A History of Molecular Biology

  • Michel Morange
Harvard University Press. $39.95, 384 pp. ISBN: 0-674-39855-6 | ISBN: 0-674-39855-6

The history of recent science has often proved a battlefield. Historians sometimes accuse scientists who turn their hands to reporting history as being naive and uncritical, writing 'tunnel–vision' accounts of their topics. In turn, scientists often look with suspicion on the anthropological and sociological perspectives that historians bring to bear on laboratory life. They complain that historians put in the politics and bickering but leave out the point of it all—the science.

I have spent a good deal of my professional life trying to encourage dialogue between the two communities, and I would like to invite Michel Morange to some future meeting, for here is a professor of biochemistry who has read and assimilated the relevant historical literature—even though he does not agree with all of it—and knows science from the inside.

He succeeds brilliantly in producing a sensitive, sophisticated account of his subject that is accessible to the general reader. Along the way, one learns a lot about history and a lot about molecular biology. Morange's volume wonderfully demonstrates that historical analysis can provide an effective means of understanding present–day concerns. Originally published in French in 1994, this fluent translation (with more than three–quarters of its references to English language publications) is to be welcomed.

● What this task involves
Write out the review again, everything from "I have spent" down to "from the inside.", and swap "dialogue" for "conversation".

● Data provided
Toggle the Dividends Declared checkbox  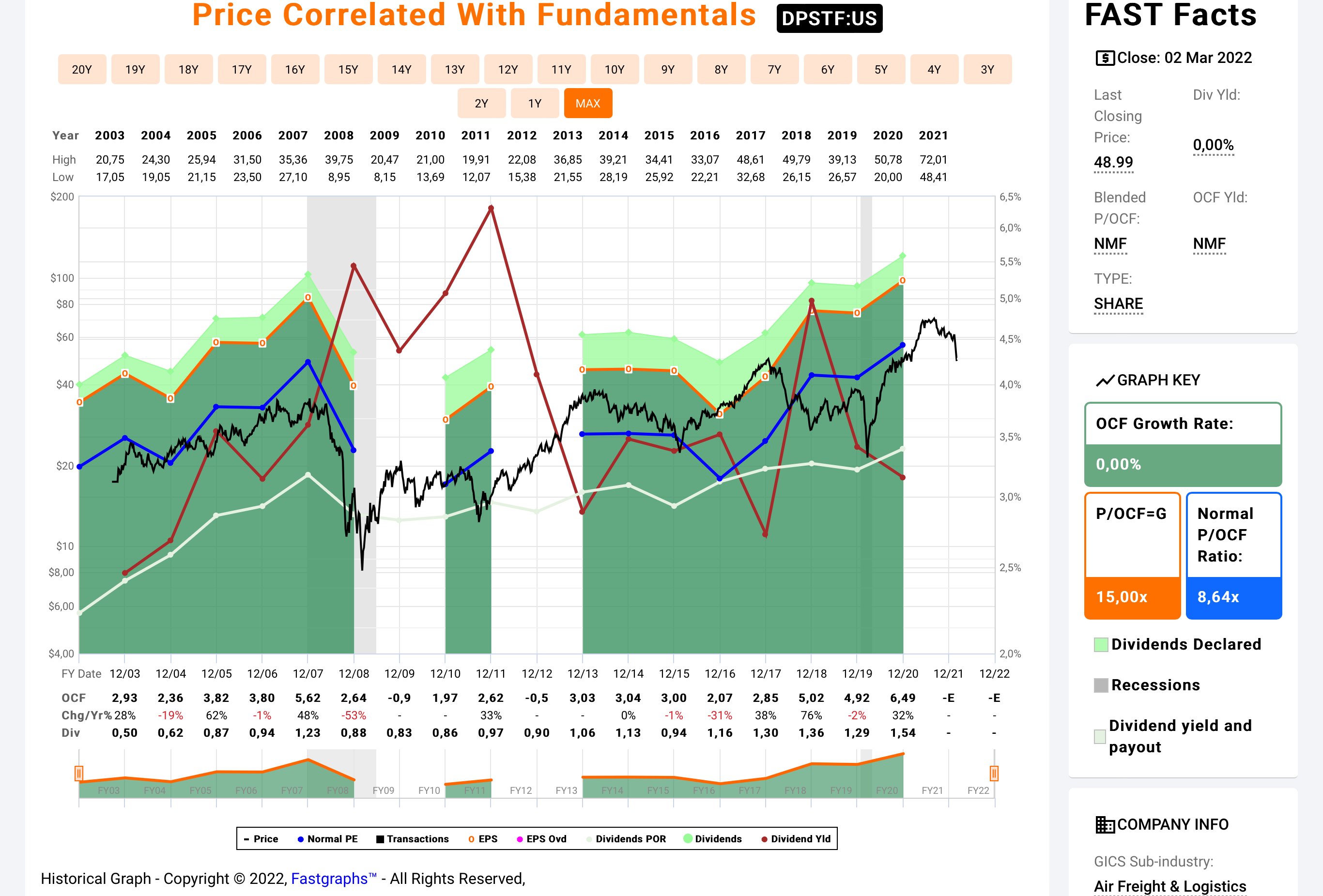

● Answer area
I have spent a good deal of my professional life trying to encourage conversation between the two communities, and I would like to invite Michel Morange to some future meeting, for here is a professor of biochemistry who has read and assimilated the relevant historical literature—even though he does not agree with all of it—and knows science from the inside.